- [Ejercicios propuestos]
[1] Resume en dos oraciones el texto sobre la figura del valido.
[2] Copia del texto sobre la figura del valido el fragmento que va desde "En el caso que" hasta "se puede permitir.".

::: Texto

José Luis Ábalos es el penúltimo ejemplar de una especie que tiene honda raigambre en la historia de España: la del favorito o valido, que obtiene un caudal inmenso de poder delegado por parte de quien detenta el liderazgo y llega a mandar en el país mucho más de lo que correspondería a su cargo nominal. Salvando las obvias diferencias entre los distintos personajes, antes que Ábalos existieron Fernando Abril, Alfonso Guerra, Francisco Álvarez Cascos, José Blanco y Soraya Sáenz de Santamaría. El valido actual sería el inefable Bolaños. También, en la autodenominada “nueva política”, Errejón para Iglesias y Villegas para Rivera. Parece inevitable que todos los líderes, violentando el organigrama, reclamen junto a sí una figura todopoderosa que actúe a la vez como capataz y cancerbero, con poderes exorbitantes. Se hace difícil deslindar cuánto hubo en cada caso de máxima confianza o de máxima precaución. Ya saben, aquello de que alguien orine desde dentro de la tienda hacia fuera o al revés.
En el caso que más de cerca he conocido, siempre hubo en torno a Felipe González un pequeño grupo de ministros y notables beligerantemente antiguerristas cuya real aspiración era… ser Alfonso Guerra. Y tratándose de Ábalos y su cese fulminante en 2021, la pregunta del millón es qué persona con asiento de preferencia en el Consejo de Ministros se ocupó de entregar personalmente a Pedro Sánchez las pruebas documentales y gráficas de la vida disoluta del entonces ministro de Fomento y gerifalte máximo de Ferraz. Los macrolíderes coleccionan cortesanos serviles y los números 2 todopoderosos coleccionan más enemigos de los que una persona prudente se puede permitir.

::::::
::: Registros mostrados

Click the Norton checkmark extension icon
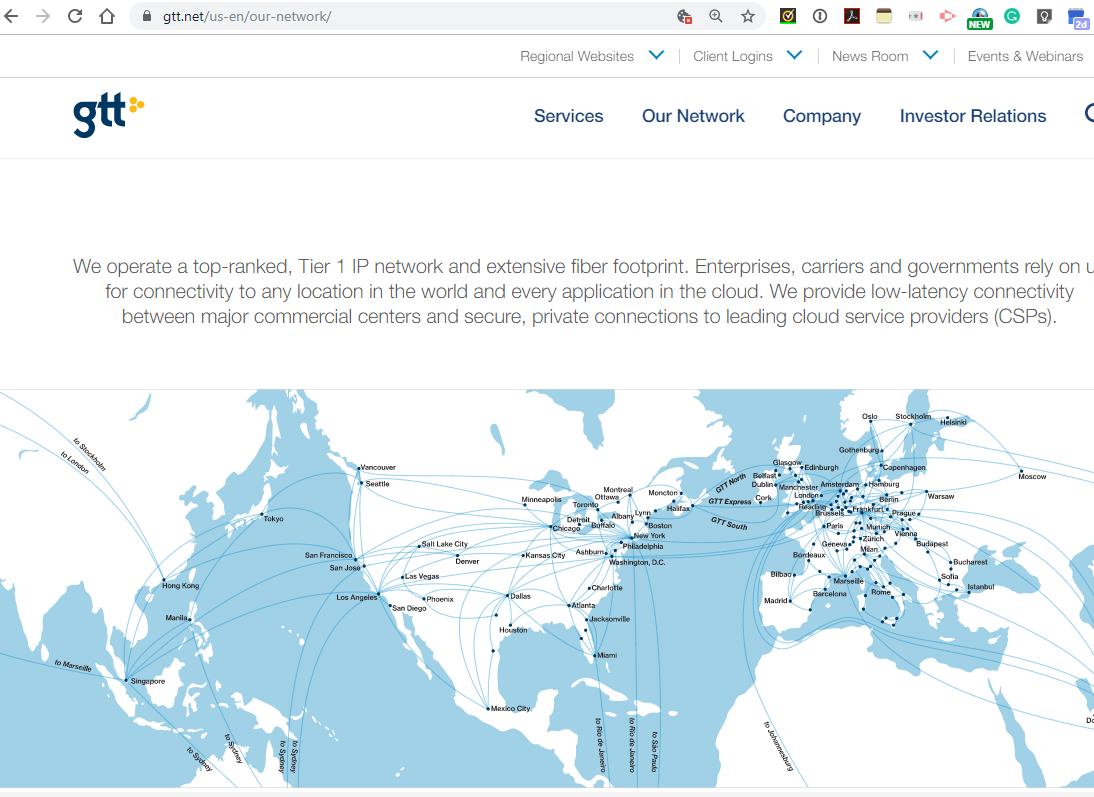 [788, 16]
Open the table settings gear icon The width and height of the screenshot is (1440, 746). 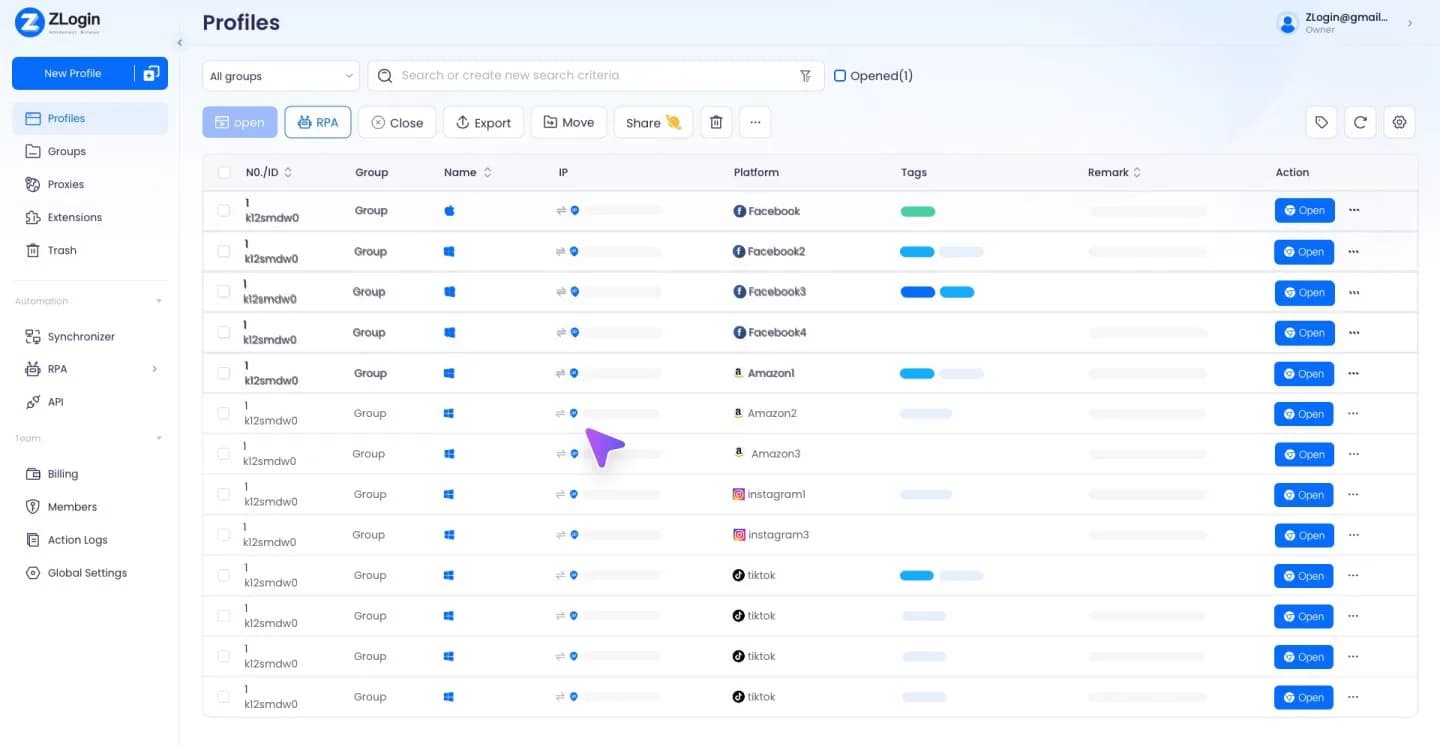pos(1399,122)
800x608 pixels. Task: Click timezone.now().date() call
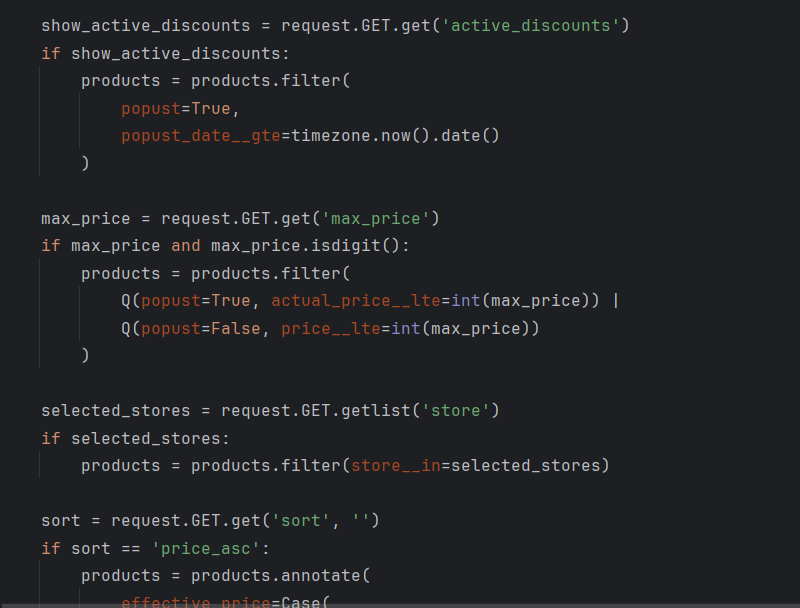pos(395,135)

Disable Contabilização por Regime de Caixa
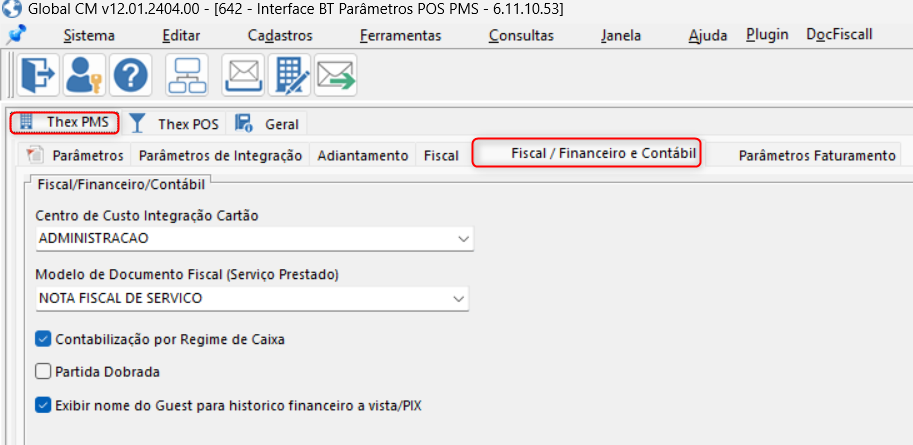click(x=43, y=339)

::::::

- [Resultados por tarea]
[1] El texto sostiene que José Luis Ábalos pertenece a una especie con honda raigambre en la historia de España, la del favorito o valido, que recibe un caudal inmenso de poder delegado del líder y manda mucho más de lo que correspondería a su cargo, como antes Fernando Abril, Alfonso Guerra, Francisco Álvarez Cascos, José Blanco y Soraya Sáenz de Santamaría. Sobre el cese fulminante de Ábalos en 2021, pregunta qué persona con asiento de preferencia en el Consejo de Ministros entregó personalmente a Pedro Sánchez las pruebas de su vida disoluta, y afirma que los números 2 todopoderosos coleccionan más enemigos de los que una persona prudente se puede permitir.

[2]
En el caso que más de cerca he conocido, siempre hubo en torno a Felipe González un pequeño grupo de ministros y notables beligerantemente antiguerristas cuya real aspiración era… ser Alfonso Guerra. Y tratándose de Ábalos y su cese fulminante en 2021, la pregunta del millón es qué persona con asiento de preferencia en el Consejo de Ministros se ocupó de entregar personalmente a Pedro Sánchez las pruebas documentales y gráficas de la vida disoluta del entonces ministro de Fomento y gerifalte máximo de Ferraz. Los macrolíderes coleccionan cortesanos serviles y los números 2 todopoderosos coleccionan más enemigos de los que una persona prudente se puede permitir.